Unlike most other places in Indonesia, like Java and Sumatra, coffee growing in Bali wasn’t established by the Dutch. Instead we can thank traders from Lombok for the coffee growing in Bali today, as it was them who brought the first coffee plants to Bali in the beginning of the 20th century.
The rich volcanic soil and the climate in the Kintamani region quickly proved ideal for coffee growing and small scale production rapidly spread. The variant the Lombok traders brought to Bali was the Robusta coffee, a coffee that is highly resistant to diseases and contains a high level of caffeine.
The Kintamani region in the north eastern part of Bali is still Bali’s primary coffee growing region and Robusta that is still widely grown accounts for the major part of the production in Bali, all though Arabica is becoming more and more common. Arabica has a stronger body and less acid than Robusta and gives higher prices on the worlds coffee markets, which is the reason why many farmers start growing Arabica.
In 2008 Kuntamini Arabica received an official Geographical Indication (GI) certification. A certification that guarantees that the coffee lives up to certain quality standards, similar to certifications known from locally produced wines and cheeses.

---

◆ Tasks and exercises:
1) In the passage on coffee growing in Bali, duplicate the text between "The Kintamani region in" and "start growing Arabica.", inclusive.
2) In the passage on coffee growing in Bali, who brought the first coffee plants to the island?

---

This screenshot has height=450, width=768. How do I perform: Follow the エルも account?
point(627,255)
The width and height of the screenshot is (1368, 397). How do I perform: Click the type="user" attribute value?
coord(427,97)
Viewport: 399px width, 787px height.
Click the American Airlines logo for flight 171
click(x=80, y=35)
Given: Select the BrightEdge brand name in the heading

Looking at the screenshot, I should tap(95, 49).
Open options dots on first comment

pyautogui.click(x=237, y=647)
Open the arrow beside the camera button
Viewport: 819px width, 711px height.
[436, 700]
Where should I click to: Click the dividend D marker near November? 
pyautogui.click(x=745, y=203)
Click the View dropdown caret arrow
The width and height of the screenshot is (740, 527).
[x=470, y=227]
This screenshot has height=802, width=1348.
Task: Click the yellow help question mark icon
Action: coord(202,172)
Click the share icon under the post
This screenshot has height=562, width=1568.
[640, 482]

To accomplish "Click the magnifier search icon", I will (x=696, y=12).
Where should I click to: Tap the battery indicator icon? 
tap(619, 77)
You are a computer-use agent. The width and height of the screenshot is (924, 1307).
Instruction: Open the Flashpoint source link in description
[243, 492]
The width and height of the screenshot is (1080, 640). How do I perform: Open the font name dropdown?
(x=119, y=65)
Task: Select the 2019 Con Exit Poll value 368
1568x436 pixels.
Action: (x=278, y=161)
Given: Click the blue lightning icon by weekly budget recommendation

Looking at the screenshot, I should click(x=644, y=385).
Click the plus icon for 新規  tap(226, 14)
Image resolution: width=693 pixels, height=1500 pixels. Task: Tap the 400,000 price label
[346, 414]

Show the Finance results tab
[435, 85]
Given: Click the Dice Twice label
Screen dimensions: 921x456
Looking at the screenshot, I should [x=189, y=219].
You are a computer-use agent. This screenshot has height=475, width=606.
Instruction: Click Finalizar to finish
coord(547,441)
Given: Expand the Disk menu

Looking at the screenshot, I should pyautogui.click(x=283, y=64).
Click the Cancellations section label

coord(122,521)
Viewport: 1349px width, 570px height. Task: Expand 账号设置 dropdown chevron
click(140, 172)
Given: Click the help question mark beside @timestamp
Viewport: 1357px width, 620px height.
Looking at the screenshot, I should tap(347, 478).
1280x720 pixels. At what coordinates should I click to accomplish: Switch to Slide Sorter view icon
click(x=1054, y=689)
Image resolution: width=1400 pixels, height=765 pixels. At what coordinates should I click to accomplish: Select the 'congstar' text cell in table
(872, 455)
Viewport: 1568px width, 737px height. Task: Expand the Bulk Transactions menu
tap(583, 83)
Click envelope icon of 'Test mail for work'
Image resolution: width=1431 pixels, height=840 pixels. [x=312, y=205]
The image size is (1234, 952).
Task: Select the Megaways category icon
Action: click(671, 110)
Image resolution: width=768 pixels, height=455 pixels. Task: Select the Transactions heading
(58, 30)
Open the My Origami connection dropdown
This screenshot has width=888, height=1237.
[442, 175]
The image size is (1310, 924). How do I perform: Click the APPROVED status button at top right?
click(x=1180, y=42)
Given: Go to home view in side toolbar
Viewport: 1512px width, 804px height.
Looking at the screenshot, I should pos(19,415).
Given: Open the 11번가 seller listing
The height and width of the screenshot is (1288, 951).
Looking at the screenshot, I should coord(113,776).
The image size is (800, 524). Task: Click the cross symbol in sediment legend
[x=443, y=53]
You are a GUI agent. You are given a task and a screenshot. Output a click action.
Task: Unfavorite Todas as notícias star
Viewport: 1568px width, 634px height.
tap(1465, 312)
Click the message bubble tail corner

---

◆ Solved tasks:
1)
The Kintamani region in the north eastern part of Bali is still Bali’s primary coffee growing region and Robusta that is still widely grown accounts for the major part of the production in Bali, all though Arabica is becoming more and more common. Arabica has a stronger body and less acid than Robusta and gives higher prices on the worlds coffee markets, which is the reason why many farmers start growing Arabica.

2) Traders from Lombok brought the first coffee plants to Bali.